Zillow is looking to advance intelligent systems that empower millions of customers for their home shopping journey by building cutting-edge models and agentic workflows that can provide actionable recommendations and execute tasks on behalf of users during one of the most complex and high-stakes financial decisions of their lives.
Requirements
- Advanced research in natural language processing (NLP) and/or reinforcement learning (RL)

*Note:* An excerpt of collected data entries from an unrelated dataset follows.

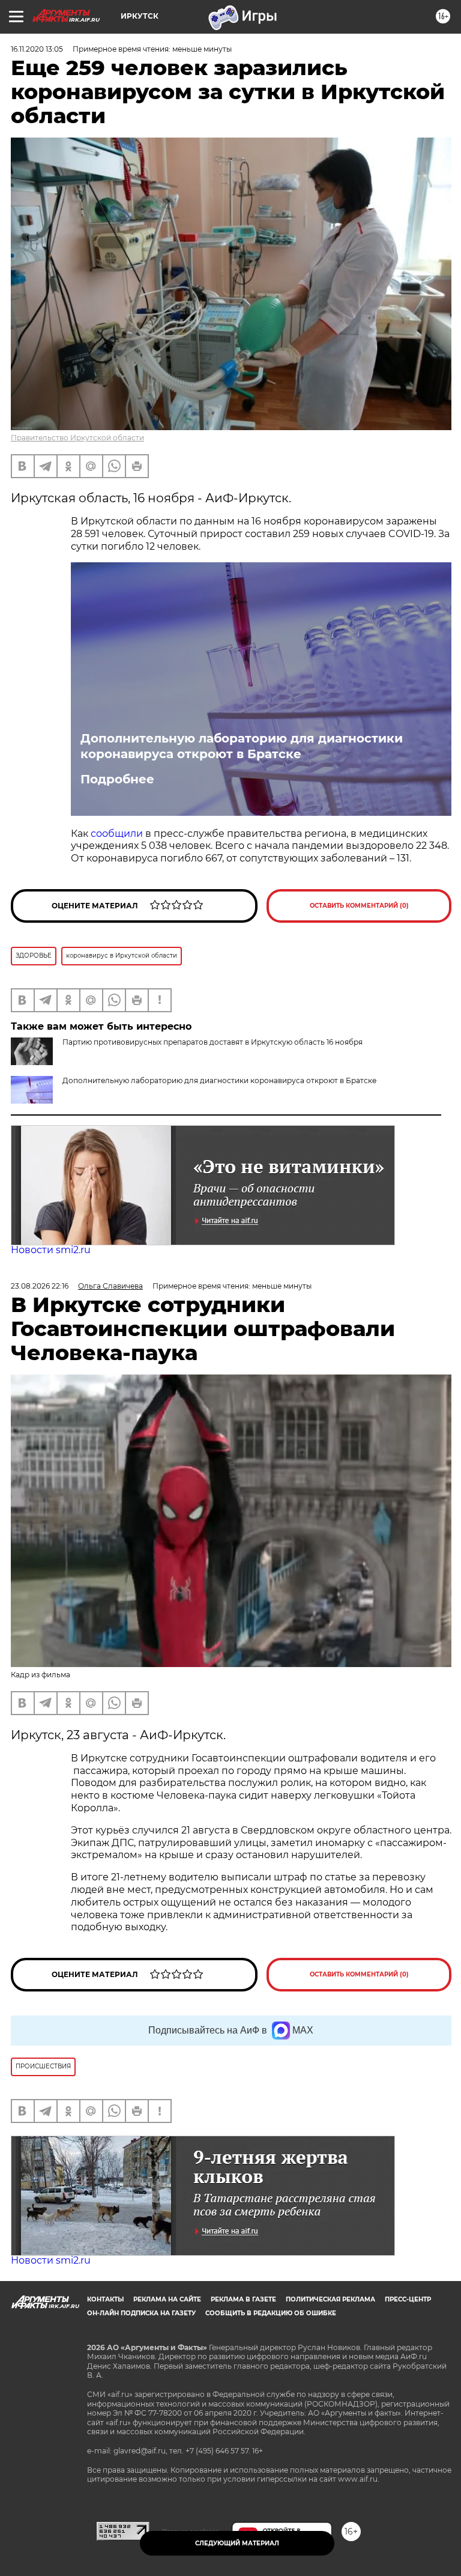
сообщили (118, 833)
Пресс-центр (408, 2299)
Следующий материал (237, 2543)
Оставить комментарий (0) (359, 906)
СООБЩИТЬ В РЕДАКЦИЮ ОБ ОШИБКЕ (270, 2313)
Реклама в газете (243, 2299)
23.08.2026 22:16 (39, 1285)
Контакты (105, 2299)
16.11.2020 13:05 (37, 48)
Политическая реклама (330, 2299)
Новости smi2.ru (51, 1250)
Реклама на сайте (167, 2299)
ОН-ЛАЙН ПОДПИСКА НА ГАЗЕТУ (141, 2313)
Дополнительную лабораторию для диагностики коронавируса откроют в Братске (241, 746)
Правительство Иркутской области (77, 437)
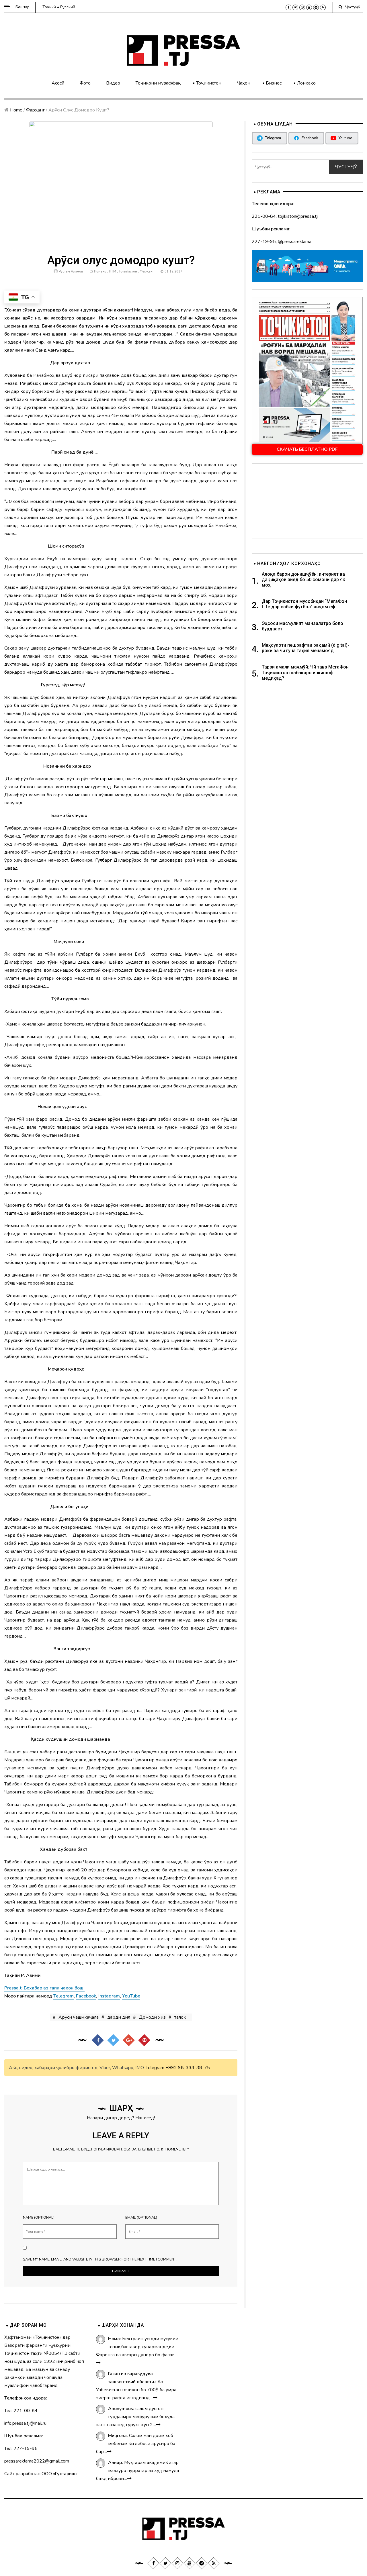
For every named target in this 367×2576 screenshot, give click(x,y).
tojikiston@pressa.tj (298, 216)
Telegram (155, 2068)
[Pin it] (144, 2040)
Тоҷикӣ (49, 7)
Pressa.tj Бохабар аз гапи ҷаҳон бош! (44, 1988)
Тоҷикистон (208, 83)
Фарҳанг (35, 110)
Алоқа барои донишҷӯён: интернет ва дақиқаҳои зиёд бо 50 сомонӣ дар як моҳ (303, 579)
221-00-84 (264, 216)
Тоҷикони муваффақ (158, 83)
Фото (85, 83)
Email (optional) (141, 2217)
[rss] (323, 7)
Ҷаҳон (243, 83)
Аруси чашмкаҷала (78, 2017)
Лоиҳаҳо (306, 83)
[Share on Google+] (128, 2040)
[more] (98, 2363)
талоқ (180, 2017)
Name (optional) (38, 2217)
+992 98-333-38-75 (187, 2068)
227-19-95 (264, 241)
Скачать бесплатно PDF (307, 449)
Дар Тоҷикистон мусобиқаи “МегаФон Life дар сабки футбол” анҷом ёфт (304, 604)
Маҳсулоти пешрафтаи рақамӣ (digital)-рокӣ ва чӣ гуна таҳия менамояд (305, 647)
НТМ (112, 271)
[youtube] (309, 7)
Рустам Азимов (71, 271)
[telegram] (316, 7)
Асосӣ (58, 83)
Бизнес (274, 83)
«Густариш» (65, 2474)
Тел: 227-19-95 (21, 2448)
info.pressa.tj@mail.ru (25, 2423)
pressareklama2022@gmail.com (36, 2461)
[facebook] (288, 7)
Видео (113, 83)
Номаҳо (100, 271)
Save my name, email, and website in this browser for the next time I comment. (100, 2259)
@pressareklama (294, 241)
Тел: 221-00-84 (21, 2411)
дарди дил (118, 2017)
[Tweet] (113, 2040)
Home (16, 110)
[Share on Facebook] (97, 2040)
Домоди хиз (152, 2017)
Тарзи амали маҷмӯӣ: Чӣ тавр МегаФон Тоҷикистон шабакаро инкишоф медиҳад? (305, 672)
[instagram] (302, 7)
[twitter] (295, 7)
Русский (67, 7)
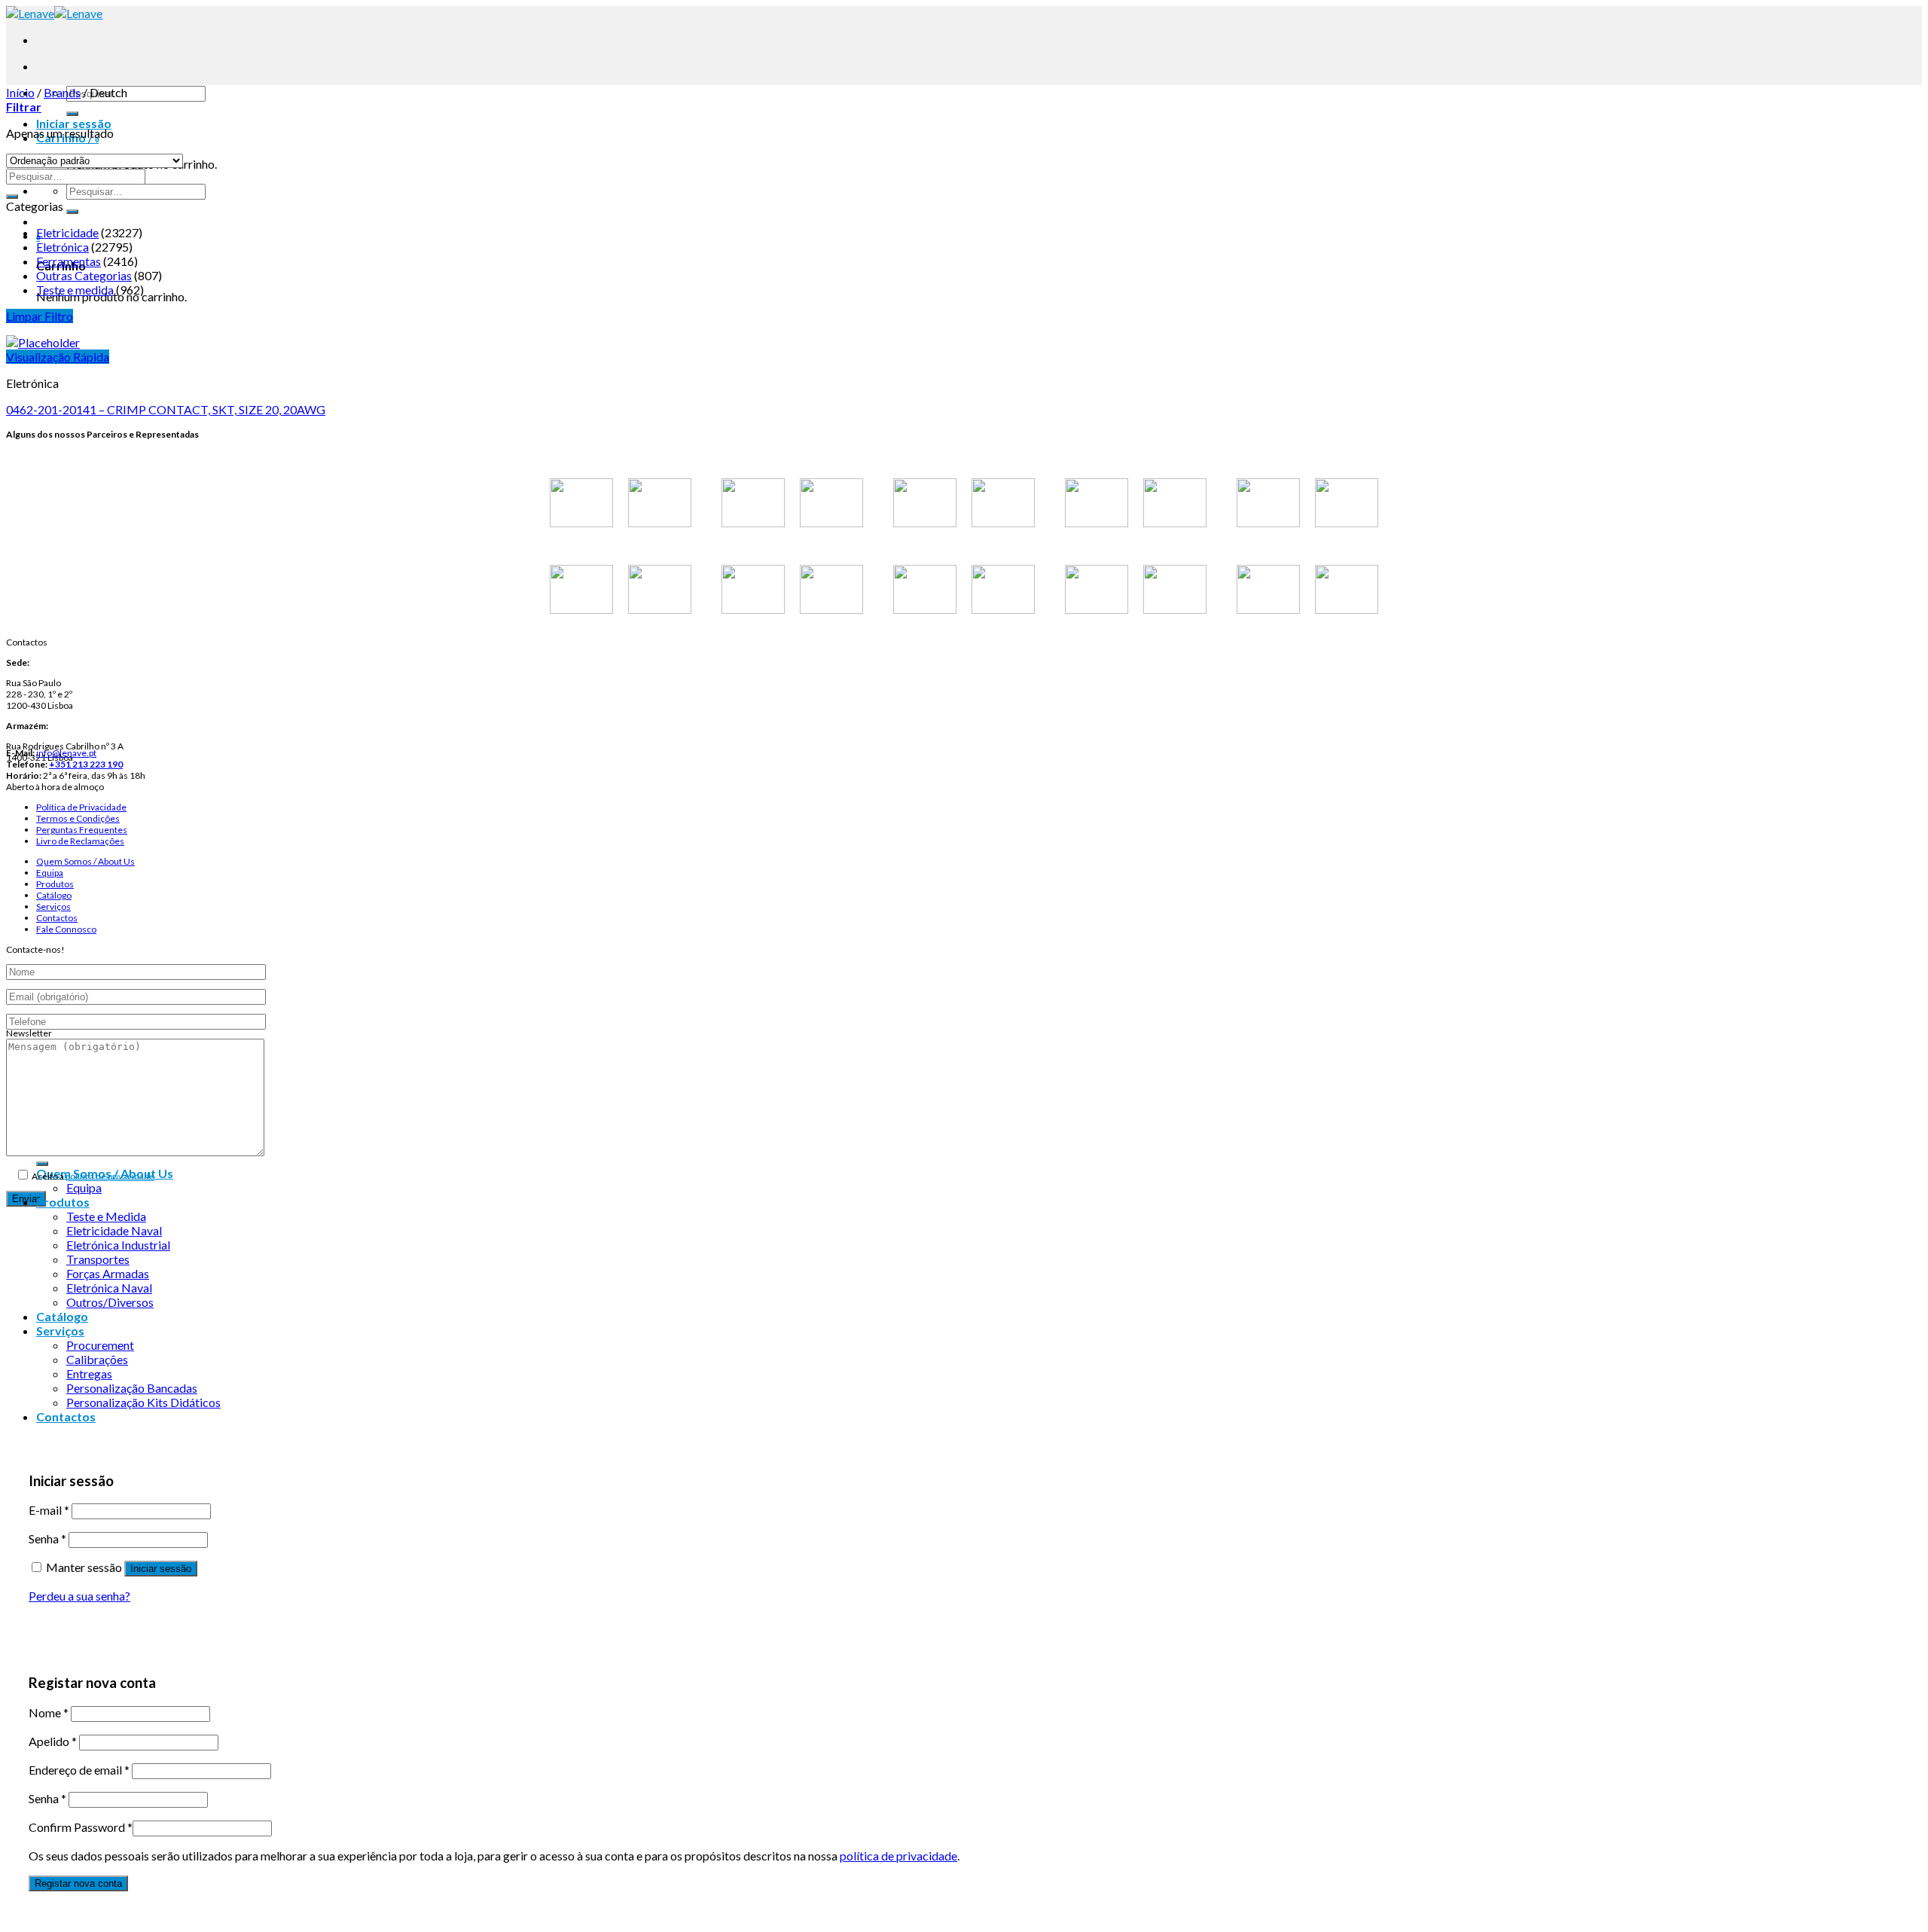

- Practical experience fine-tuning and adapting large language models (LLMs) for specific use cases
- Familiarity with the design and implementation of automated/ agentic workflows
- Deep understanding of LLMs, hands on experience of post-training with the most popular OSS models
- Proficiency in Python and modern ML frameworks (e.g., PyTorch, TensorFlow)
Responsibilities
- Researching and developing techniques for fine-tuning LLMs with domain-specific data
- Applying reinforcement learning to optimize model performance for user-centric outcome
- Designing and prototyping agentic workflows that can autonomously perform tasks and assist home buyers
- Collaborating with cross-functional teams to evaluate and deploy research prototypes
- Sharing insights through presentations, documentation, and potentially publications
Other
- Currently enrolled in a PhD program in Computer Science, Machine Learning, Artificial Intelligence, or a related field with a strong publication record
- Excited about applying advanced AI methods to impactful, real-world problems
- Strong communication skills and ability to work collaboratively in a multidisciplinary environment
- Strong research mindset, with motivation to publish
- This role has been categorized as a Remote position.